The legislation, which the House passed 405 to 7, would renew and increase fees drug and medical device makers pay that fund much of the FDA’s analysis of drugs submitted for approval. It also would overhaul the drug safety system so problems that emerge after medications have been approved for use can be spotted faster.
Yes, “renew and increase fees drug and medical device makers pay that fund much of the FDA’s analysis of drugs submitted for approval,” refers to PDUFA (pronounced puh-DOOF-uh) or the Prescription Drug User Fee Act. Dr David Michaels has a lovely post on this legislation at The Pump Handle and the good folks there have a whole category devoted to PDUFA. From a New England Journal of Medicine article quoted by Dr Michaels:
One FDA scientist who was often criticized for being too concerned about drug-risk data was told by his supervisor to remember that the agency’s client was the pharmaceutical industry. “That’s odd,” he replied. “I thought our clients were the people of the United States.”

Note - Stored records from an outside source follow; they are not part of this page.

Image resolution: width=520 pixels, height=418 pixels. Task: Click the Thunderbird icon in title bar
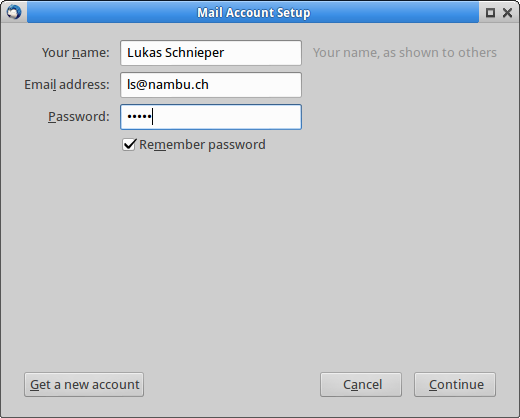[14, 12]
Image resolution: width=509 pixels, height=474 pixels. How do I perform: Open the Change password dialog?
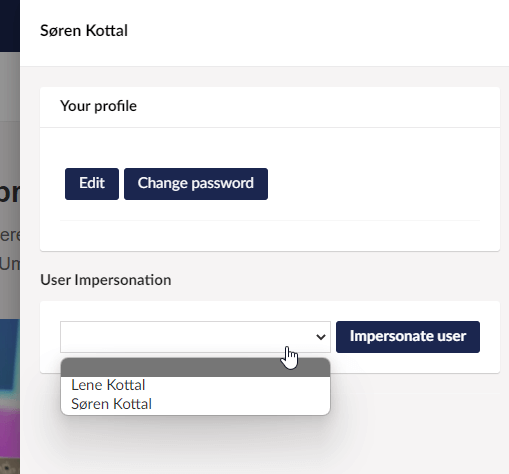click(x=196, y=184)
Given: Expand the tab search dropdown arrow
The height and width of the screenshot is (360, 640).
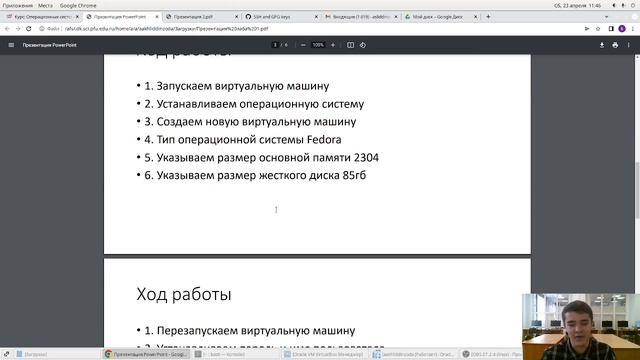Looking at the screenshot, I should [607, 17].
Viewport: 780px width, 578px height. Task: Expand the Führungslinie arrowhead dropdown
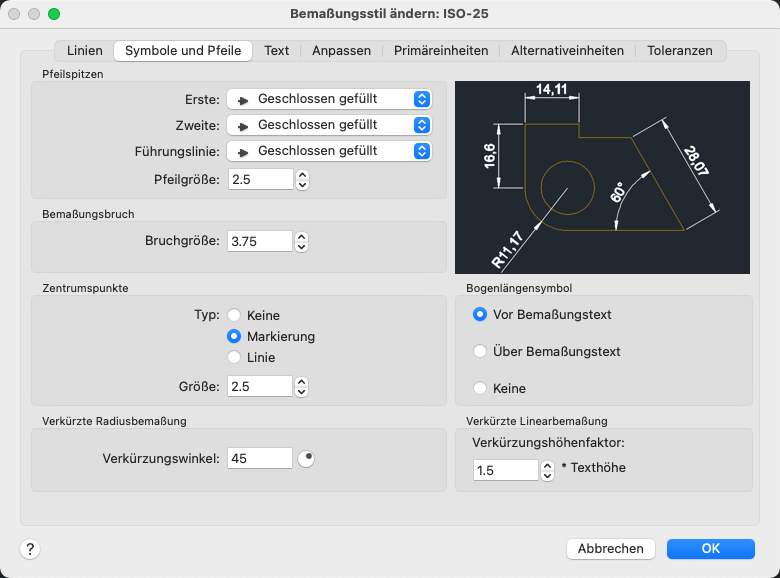click(x=329, y=151)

In the late 1980s and early 1990s, many groups including HIV/AIDS advocates complained (rightfully) that the FDA was taking too long to approve drugs for life-threatening diseases. The FDA response was that they were too short-staffed to handle the volume of new drug applications (NDA). The passage of PDUFA in 1992 allowed drug companies to pay fees that essentially cover new labor in FDA to evaluate NDAs more rapidly. Revere at Effect Measure and his commenters note that this well-meaning legislation has now been taken to suggest that drug companies underwrite the US drug regulatory authority such that the viability of the agency depends on the contributions of drug companies.
The major concern, among others, is that PDUFA does little to fund post-marketing surveillance of drug toxicity – the time where we really get a feel for how safe a drug is. It’s all well and good to assess drug safety among a few thousand carefully selected patients in highly-controlled clinical trial environments; it’s another thing entirely when a drug is released to millions or tens of millions of genetically-diverse patients taking numerous other drugs. The latter case is where PDUFA funds might be better spent.
Moreover, if the FDA is going to lay off 25% of its workforce if the new funding bill is not passed, what does that tell us about how much of the agency is funded by drug company fees?
Rather than increase the fees paid by drug companies, why not propose a funding bill that does away with this apparent conflict of interest?
I certainly support a strong FDA that can balance its duty to the public health with the need to get life-saving medicines to the public as soon as possible. But everything has its cost.
If we’ve learned anything over the last several years, assurance of drug safety is not an area where we should skimp.